In his book The Game Changer, Dr Jason Fox says that a game is anything that has goalsrules, and feedback. A good game balances all three of these against one another, to make an experience that can be so good it can be addicting.

Work is often the opposite. Unclear goals, arbitrary rules, and confusing feedback (if there is any feedback, at all) can lead us to resent our work, procrastinate doing it, and only contribute the minimal effort required to stay on the job.

But work doesn’t have to be that way. You don’t play games that way. If you can gamify your work, there are a myriad of personal and professional benefits.

According to research by Dr Paulette Guitard, she found that play helps adults:

  • Find original solutions to problems
  • Confront difficulties
  • Accept failure
  • Develop and enhance their ability to perform occupations

These are qualities that many organizations want to encourage in their team. Handling hard problems is a difficult skill to teach; but with play, we have a low-stakes opportunity to practice potential solutions.

Before working on a project, try playing with it. Get together with your team, and make believe. Assign your role in the project to someone else, and have everyone trade jobs. Spend a half-hour improvising what could go wrong, and how you would handle those problems, and you will discover solutions that make the project more effective, and more fun.

Gamify Your Workday

Making hard work into a good time only takes a shift in perspective.
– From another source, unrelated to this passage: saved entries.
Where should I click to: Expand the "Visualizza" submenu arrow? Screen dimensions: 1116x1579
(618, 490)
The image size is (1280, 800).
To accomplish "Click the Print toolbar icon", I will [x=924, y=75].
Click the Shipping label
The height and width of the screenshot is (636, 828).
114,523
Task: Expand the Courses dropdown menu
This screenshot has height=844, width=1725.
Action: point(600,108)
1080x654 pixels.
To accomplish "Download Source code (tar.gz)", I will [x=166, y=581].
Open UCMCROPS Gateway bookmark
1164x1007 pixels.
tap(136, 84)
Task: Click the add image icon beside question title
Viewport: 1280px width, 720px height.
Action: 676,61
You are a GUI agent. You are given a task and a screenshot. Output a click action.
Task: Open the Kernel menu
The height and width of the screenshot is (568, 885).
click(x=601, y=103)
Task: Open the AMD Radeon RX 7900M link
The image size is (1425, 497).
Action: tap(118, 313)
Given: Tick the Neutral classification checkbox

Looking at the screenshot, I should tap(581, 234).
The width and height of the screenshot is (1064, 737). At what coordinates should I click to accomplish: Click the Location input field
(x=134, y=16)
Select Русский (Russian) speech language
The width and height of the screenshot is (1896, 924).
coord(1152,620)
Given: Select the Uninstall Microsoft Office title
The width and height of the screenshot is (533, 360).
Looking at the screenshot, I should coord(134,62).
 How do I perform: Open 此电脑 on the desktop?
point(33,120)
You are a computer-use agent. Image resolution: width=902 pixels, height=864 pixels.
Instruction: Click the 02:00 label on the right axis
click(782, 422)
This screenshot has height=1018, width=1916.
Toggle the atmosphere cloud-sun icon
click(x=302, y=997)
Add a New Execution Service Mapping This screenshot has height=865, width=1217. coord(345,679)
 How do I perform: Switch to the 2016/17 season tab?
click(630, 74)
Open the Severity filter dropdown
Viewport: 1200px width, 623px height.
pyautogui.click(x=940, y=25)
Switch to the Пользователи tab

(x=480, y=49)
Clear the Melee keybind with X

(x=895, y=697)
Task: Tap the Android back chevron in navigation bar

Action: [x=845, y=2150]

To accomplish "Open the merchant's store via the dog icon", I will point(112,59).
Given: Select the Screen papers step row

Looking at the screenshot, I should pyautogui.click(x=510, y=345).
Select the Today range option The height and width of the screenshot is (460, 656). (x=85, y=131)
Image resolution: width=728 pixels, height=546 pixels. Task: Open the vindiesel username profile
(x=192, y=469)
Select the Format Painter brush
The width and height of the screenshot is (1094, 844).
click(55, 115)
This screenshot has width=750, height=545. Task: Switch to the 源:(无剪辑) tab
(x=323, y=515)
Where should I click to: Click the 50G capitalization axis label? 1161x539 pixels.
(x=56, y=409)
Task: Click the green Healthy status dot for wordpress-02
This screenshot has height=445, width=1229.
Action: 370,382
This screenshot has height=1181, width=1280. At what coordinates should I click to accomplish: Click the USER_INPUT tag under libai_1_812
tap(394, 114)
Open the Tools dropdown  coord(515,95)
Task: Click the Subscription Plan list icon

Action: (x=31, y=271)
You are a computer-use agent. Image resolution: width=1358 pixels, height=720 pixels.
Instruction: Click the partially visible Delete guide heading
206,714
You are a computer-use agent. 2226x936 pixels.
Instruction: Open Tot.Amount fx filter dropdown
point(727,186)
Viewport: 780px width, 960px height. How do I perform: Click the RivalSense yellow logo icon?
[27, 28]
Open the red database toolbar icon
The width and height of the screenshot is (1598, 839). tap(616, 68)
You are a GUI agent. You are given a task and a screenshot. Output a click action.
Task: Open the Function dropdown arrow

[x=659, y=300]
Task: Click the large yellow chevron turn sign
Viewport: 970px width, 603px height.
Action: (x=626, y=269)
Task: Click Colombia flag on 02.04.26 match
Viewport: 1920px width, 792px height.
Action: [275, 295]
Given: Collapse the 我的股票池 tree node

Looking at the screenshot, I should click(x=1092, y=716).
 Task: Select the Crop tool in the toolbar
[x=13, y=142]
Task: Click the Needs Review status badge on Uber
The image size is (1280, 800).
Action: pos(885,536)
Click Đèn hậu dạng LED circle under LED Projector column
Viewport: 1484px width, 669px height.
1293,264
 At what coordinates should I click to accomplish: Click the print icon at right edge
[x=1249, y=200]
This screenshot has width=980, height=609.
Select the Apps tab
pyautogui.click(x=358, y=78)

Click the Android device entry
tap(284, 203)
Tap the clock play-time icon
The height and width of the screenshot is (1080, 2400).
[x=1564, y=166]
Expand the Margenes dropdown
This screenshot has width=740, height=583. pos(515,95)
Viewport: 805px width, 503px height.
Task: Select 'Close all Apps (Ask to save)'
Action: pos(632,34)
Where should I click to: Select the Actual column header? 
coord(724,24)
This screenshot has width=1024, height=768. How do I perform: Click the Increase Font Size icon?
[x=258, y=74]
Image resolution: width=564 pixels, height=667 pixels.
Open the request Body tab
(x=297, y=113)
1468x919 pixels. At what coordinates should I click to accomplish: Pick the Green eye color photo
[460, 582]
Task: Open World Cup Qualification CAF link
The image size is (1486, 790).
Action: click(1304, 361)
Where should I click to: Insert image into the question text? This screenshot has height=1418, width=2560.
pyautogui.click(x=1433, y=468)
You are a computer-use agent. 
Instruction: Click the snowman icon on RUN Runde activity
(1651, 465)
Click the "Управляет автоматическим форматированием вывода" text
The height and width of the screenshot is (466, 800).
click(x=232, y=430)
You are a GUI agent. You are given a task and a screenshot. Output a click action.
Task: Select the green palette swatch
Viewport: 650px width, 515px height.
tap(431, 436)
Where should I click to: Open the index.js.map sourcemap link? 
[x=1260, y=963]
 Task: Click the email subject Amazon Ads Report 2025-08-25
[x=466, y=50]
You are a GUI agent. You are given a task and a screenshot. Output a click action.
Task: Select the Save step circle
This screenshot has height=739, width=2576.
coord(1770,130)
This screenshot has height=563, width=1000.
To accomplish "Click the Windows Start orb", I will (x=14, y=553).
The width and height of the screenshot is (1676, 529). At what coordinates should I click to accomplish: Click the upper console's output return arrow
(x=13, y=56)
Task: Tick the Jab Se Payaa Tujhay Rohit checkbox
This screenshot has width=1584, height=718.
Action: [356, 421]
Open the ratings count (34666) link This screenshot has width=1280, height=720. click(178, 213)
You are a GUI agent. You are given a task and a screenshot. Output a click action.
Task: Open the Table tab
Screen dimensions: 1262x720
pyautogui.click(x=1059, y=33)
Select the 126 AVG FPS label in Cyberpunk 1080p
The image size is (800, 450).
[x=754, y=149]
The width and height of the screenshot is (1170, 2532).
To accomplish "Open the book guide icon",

If you can make your work more enjoyable, you will increase your capacity, curiosity, and creativity, which will inevitably improve your performance.

Felicia Day shared a story in her memoir You’re Never Weird On The Internet about being addicted to World of Warcraft.

Felicia Day's 2017 book tour

Felicia Day’s 2017 book tour

The character she played in the MMORPG (massively multi-player online role-playing game) was the potionmaster for her gaming guild. This position of responsibility in her community required her to collect exotic ingredients for all the potions her team needed for big battles.

She would have to travel all over the huge map to collect everything she needed, and it took her 3-4 hours per day. She happily endured a daily commute, in a computer game for no pay, because it was fun.

How could you turn your chores into games?

Working harder is not smarter

Something I’ve noticed in my own life, and in the lives of my coaching clients, is that improved performance almost never correlates with an increase in effort.

Articulating clear goals, establishing the right rules, and setting up a system for dynamic feedback – making the work you do into a game you can play – helps you work smarter, instead of harder.

“We don’t stop playing because we grow old; we grow old because we stop playing.” – George Bernard Shaw

Play improves your attention, increases innovation, and gives you the resilience needed to solve hard problems. I’d rather enjoy what I’m doing, instead of force myself to do something I don’t want to do, wouldn’t you?

This article is an excerpt from my next book, Playful Productivity. To get notified when it’s ready, sign up for the wait list here.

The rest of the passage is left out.